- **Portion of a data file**
[Start]

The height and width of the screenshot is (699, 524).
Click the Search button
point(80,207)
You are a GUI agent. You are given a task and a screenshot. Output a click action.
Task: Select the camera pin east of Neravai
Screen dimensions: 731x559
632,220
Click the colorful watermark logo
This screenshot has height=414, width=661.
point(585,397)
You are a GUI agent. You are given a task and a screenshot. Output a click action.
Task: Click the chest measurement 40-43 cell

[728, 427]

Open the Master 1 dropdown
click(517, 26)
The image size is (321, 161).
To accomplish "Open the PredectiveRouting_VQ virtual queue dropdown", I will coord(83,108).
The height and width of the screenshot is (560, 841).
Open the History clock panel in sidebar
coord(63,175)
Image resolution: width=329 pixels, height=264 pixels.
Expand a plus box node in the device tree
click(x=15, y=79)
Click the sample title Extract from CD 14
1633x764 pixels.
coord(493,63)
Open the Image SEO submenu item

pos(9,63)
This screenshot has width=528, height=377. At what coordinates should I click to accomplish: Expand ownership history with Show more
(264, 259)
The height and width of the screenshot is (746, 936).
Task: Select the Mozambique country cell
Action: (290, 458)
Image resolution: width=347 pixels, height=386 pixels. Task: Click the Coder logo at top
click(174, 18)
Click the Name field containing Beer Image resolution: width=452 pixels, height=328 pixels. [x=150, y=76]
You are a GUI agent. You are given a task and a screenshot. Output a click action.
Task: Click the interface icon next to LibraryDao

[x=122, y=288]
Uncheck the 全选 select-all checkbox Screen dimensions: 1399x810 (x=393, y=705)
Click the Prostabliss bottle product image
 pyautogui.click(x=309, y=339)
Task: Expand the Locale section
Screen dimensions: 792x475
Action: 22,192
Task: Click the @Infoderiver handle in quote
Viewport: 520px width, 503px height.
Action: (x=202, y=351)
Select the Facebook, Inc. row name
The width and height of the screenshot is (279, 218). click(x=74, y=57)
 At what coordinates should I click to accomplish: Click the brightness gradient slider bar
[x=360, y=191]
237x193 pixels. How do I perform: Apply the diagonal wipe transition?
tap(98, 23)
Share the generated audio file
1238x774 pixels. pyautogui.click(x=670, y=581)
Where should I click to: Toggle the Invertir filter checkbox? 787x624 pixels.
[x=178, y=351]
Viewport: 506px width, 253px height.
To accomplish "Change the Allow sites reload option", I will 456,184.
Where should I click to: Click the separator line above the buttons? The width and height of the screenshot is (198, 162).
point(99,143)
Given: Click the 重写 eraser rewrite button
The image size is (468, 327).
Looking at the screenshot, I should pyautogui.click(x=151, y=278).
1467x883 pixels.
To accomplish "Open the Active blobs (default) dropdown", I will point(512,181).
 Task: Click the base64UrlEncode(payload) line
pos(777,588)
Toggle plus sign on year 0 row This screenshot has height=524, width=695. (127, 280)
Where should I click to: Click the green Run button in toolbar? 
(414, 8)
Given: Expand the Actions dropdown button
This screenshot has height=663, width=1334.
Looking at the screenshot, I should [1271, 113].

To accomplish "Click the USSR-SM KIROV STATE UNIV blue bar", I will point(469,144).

[End]

- **Goal of the exercise**
Please retype all of the entries above, line for line, without changing any character.

- **Finished exercise**
The height and width of the screenshot is (699, 524).
Click the Search button
point(80,207)
You are a GUI agent. You are given a task and a screenshot. Output a click action.
Task: Select the camera pin east of Neravai
Screen dimensions: 731x559
632,220
Click the colorful watermark logo
This screenshot has height=414, width=661.
point(585,397)
You are a GUI agent. You are given a task and a screenshot. Output a click action.
Task: Click the chest measurement 40-43 cell

[728, 427]

Open the Master 1 dropdown
click(517, 26)
The image size is (321, 161).
To accomplish "Open the PredectiveRouting_VQ virtual queue dropdown", I will coord(83,108).
The height and width of the screenshot is (560, 841).
Open the History clock panel in sidebar
coord(63,175)
Image resolution: width=329 pixels, height=264 pixels.
Expand a plus box node in the device tree
click(x=15, y=79)
Click the sample title Extract from CD 14
1633x764 pixels.
coord(493,63)
Open the Image SEO submenu item

pos(9,63)
This screenshot has width=528, height=377. At what coordinates should I click to accomplish: Expand ownership history with Show more
(264, 259)
The height and width of the screenshot is (746, 936).
Task: Select the Mozambique country cell
Action: (290, 458)
Image resolution: width=347 pixels, height=386 pixels. Task: Click the Coder logo at top
click(174, 18)
Click the Name field containing Beer Image resolution: width=452 pixels, height=328 pixels. [x=150, y=76]
You are a GUI agent. You are given a task and a screenshot. Output a click action.
Task: Click the interface icon next to LibraryDao

[x=122, y=288]
Uncheck the 全选 select-all checkbox Screen dimensions: 1399x810 (x=393, y=705)
Click the Prostabliss bottle product image
 pyautogui.click(x=309, y=339)
Task: Expand the Locale section
Screen dimensions: 792x475
Action: 22,192
Task: Click the @Infoderiver handle in quote
Viewport: 520px width, 503px height.
Action: (x=202, y=351)
Select the Facebook, Inc. row name
The width and height of the screenshot is (279, 218). click(x=74, y=57)
 At what coordinates should I click to accomplish: Click the brightness gradient slider bar
[x=360, y=191]
237x193 pixels. How do I perform: Apply the diagonal wipe transition?
tap(98, 23)
Share the generated audio file
1238x774 pixels. pyautogui.click(x=670, y=581)
Where should I click to: Toggle the Invertir filter checkbox? 787x624 pixels.
[x=178, y=351]
Viewport: 506px width, 253px height.
To accomplish "Change the Allow sites reload option", I will 456,184.
Where should I click to: Click the separator line above the buttons? The width and height of the screenshot is (198, 162).
point(99,143)
Given: Click the 重写 eraser rewrite button
The image size is (468, 327).
Looking at the screenshot, I should pyautogui.click(x=151, y=278).
1467x883 pixels.
To accomplish "Open the Active blobs (default) dropdown", I will point(512,181).
 Task: Click the base64UrlEncode(payload) line
pos(777,588)
Toggle plus sign on year 0 row This screenshot has height=524, width=695. (127, 280)
Where should I click to: Click the green Run button in toolbar? 
(414, 8)
Given: Expand the Actions dropdown button
This screenshot has height=663, width=1334.
Looking at the screenshot, I should [1271, 113].

To accomplish "Click the USSR-SM KIROV STATE UNIV blue bar", I will point(469,144).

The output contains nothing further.